**Exercise requirements**
With pictures left out, retype the lines from the start of the records through the one that contains "You are a computer-use".
━━━━━ Extracted information ━━━━━
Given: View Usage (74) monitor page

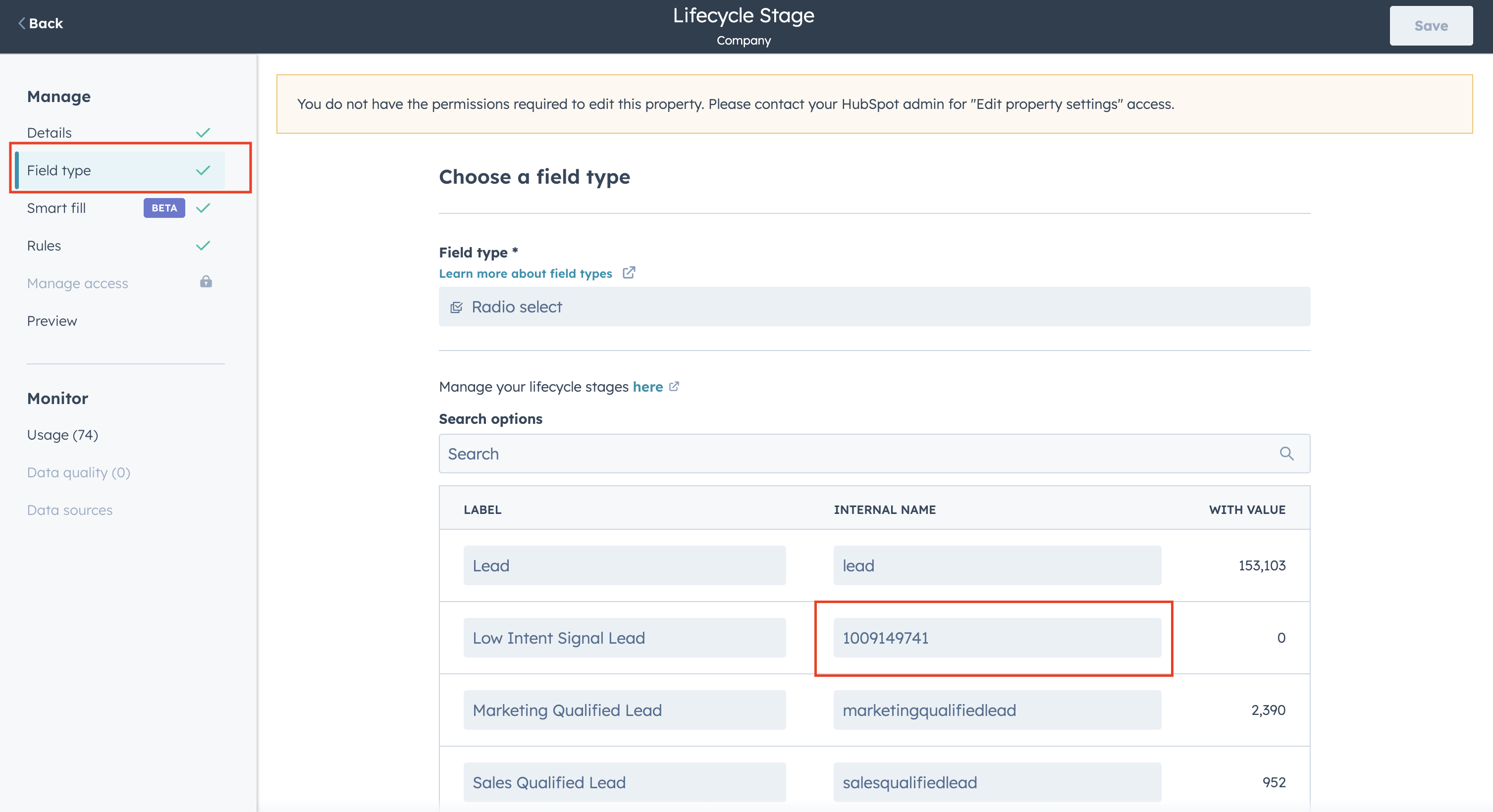Looking at the screenshot, I should (x=62, y=434).
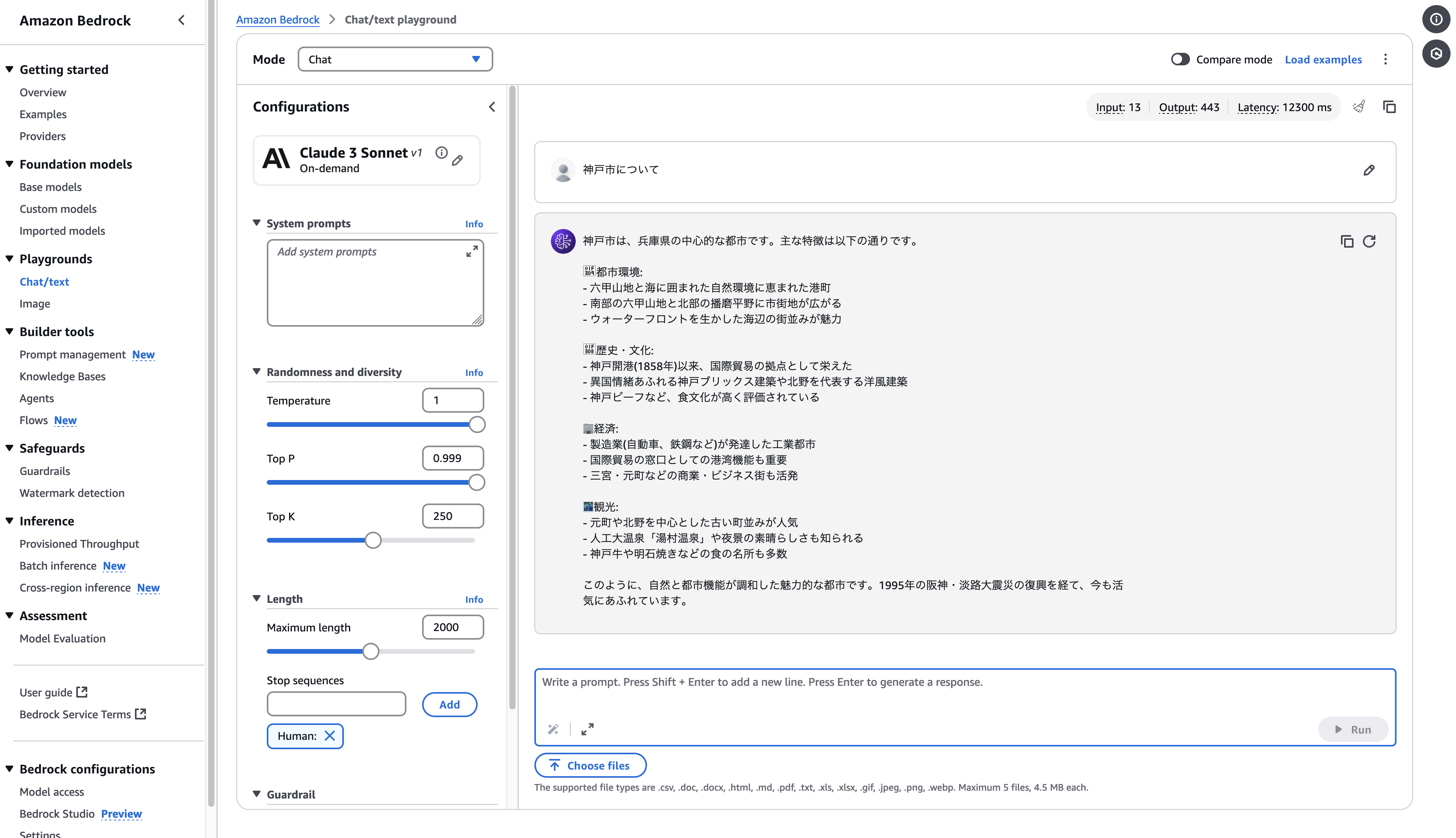The width and height of the screenshot is (1456, 838).
Task: Open the Mode dropdown
Action: [395, 59]
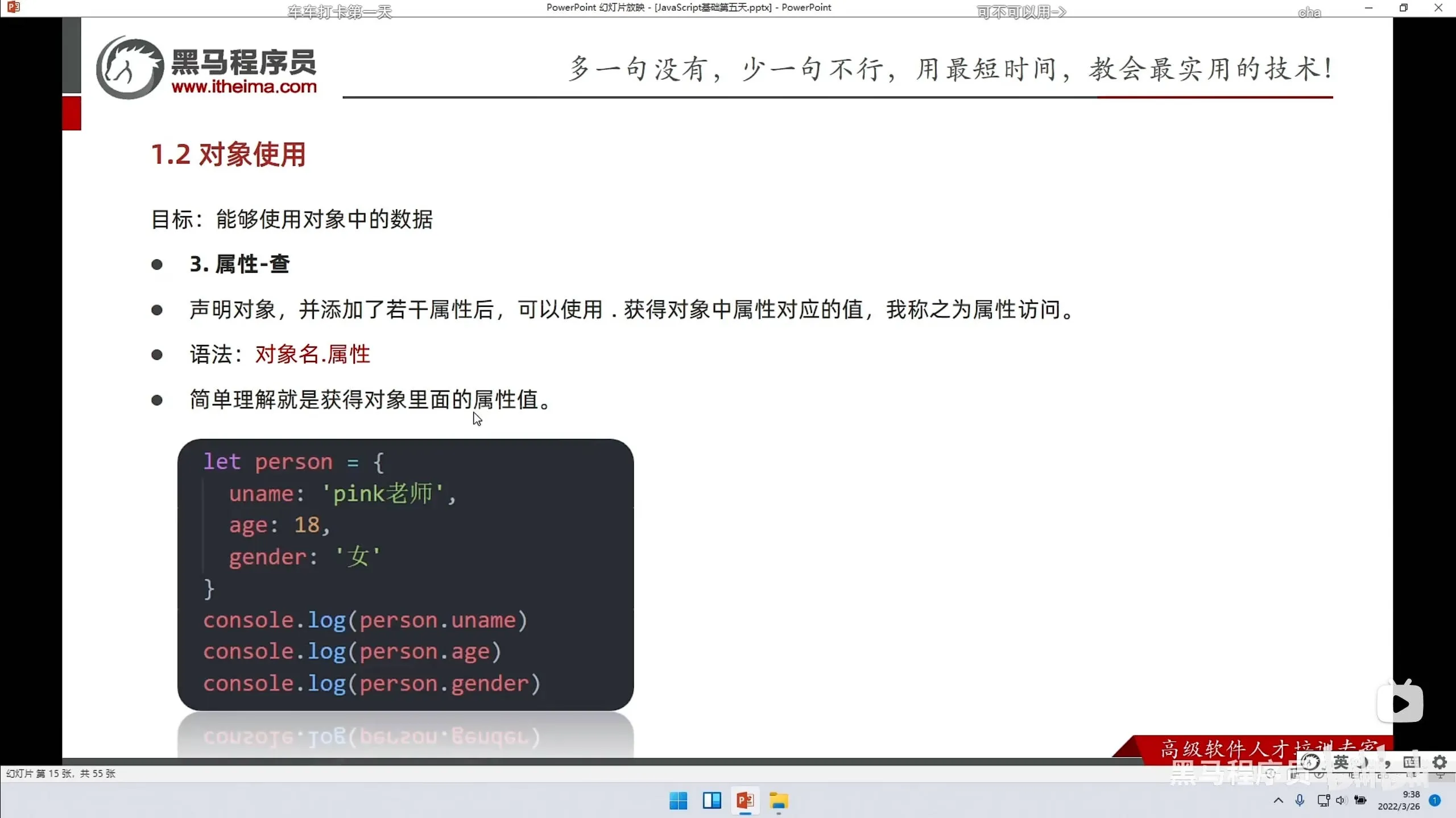Open network status tray icon
1456x818 pixels.
click(1323, 800)
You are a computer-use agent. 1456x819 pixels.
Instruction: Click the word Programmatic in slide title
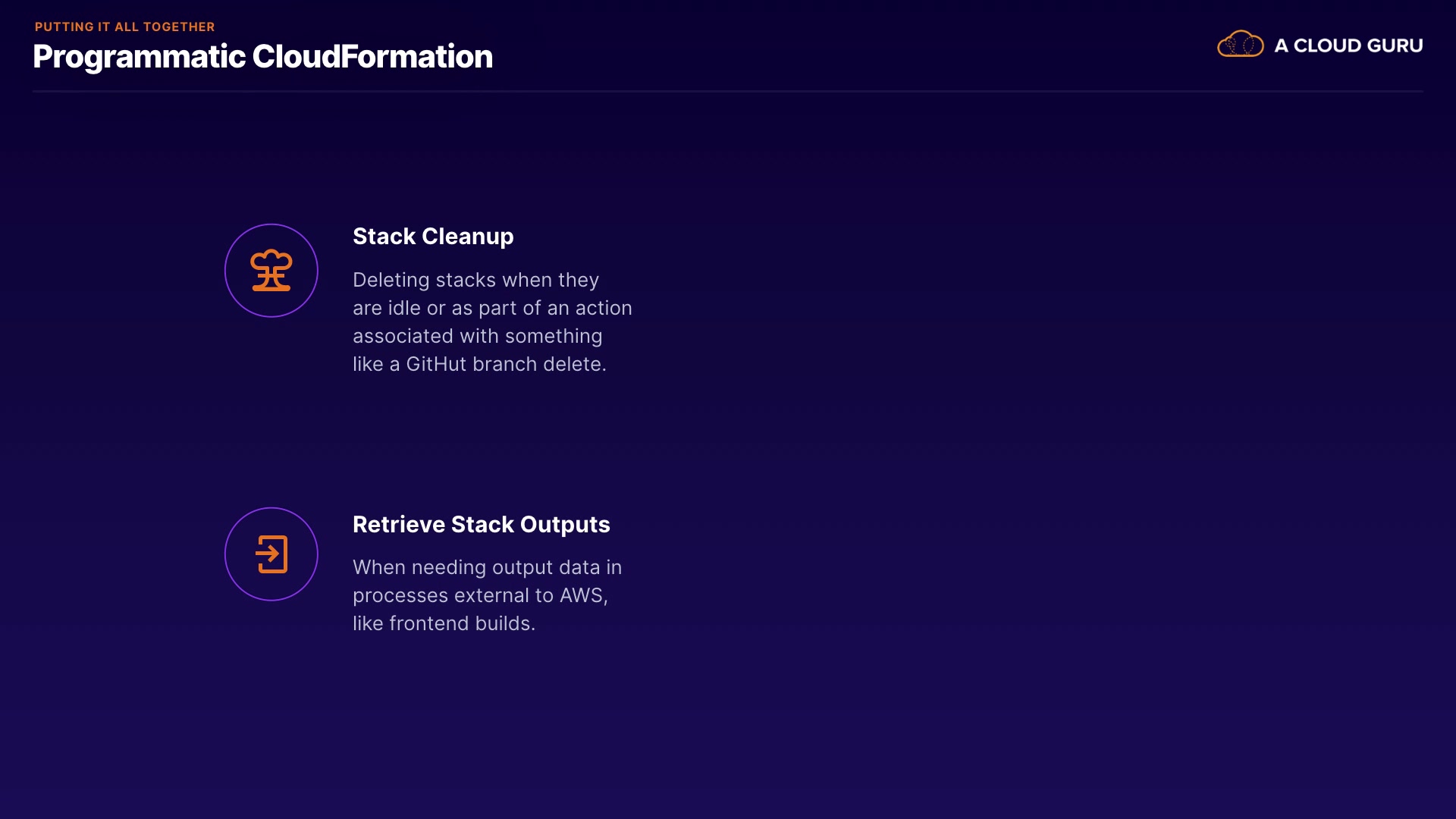139,57
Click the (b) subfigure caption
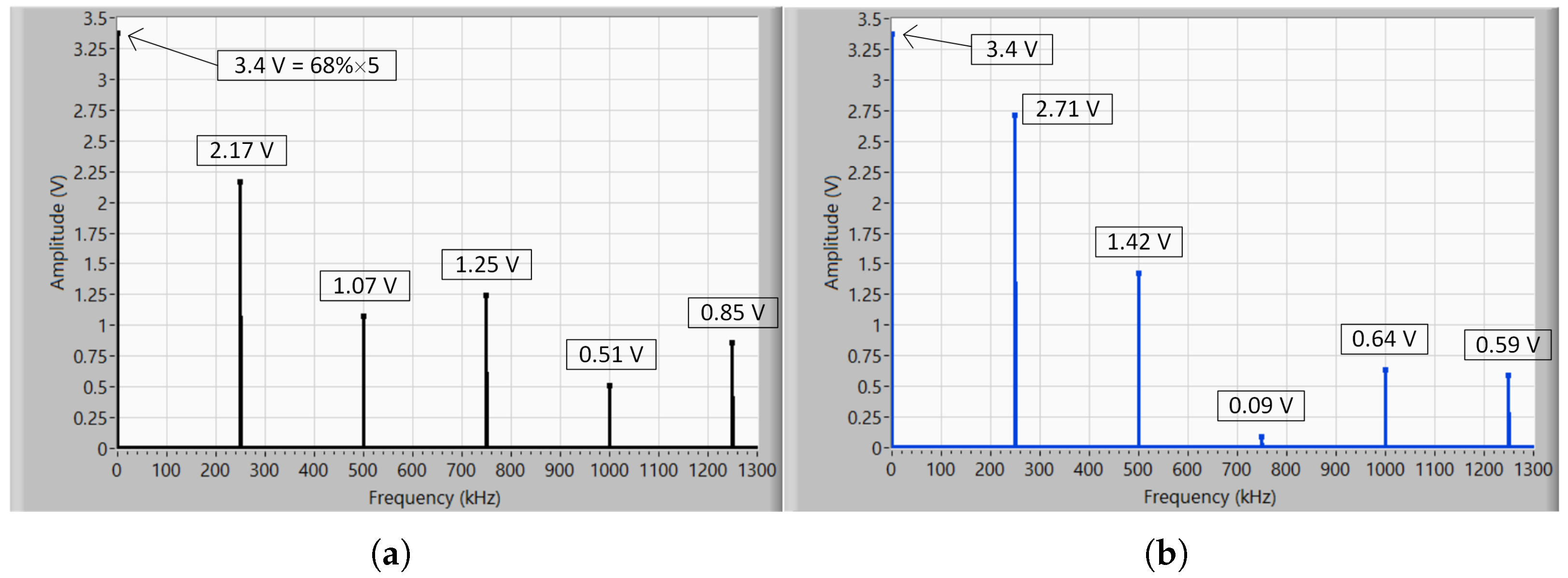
━━━━━
**Answer area**
Given: View Usage (74) monitor page

Looking at the screenshot, I should (x=62, y=434).
The width and height of the screenshot is (1456, 838).
Task: Open the Mode dropdown
Action: [395, 59]
Open network status tray icon
1456x818 pixels.
click(1323, 800)
You are a computer-use agent. 1456x819 pixels.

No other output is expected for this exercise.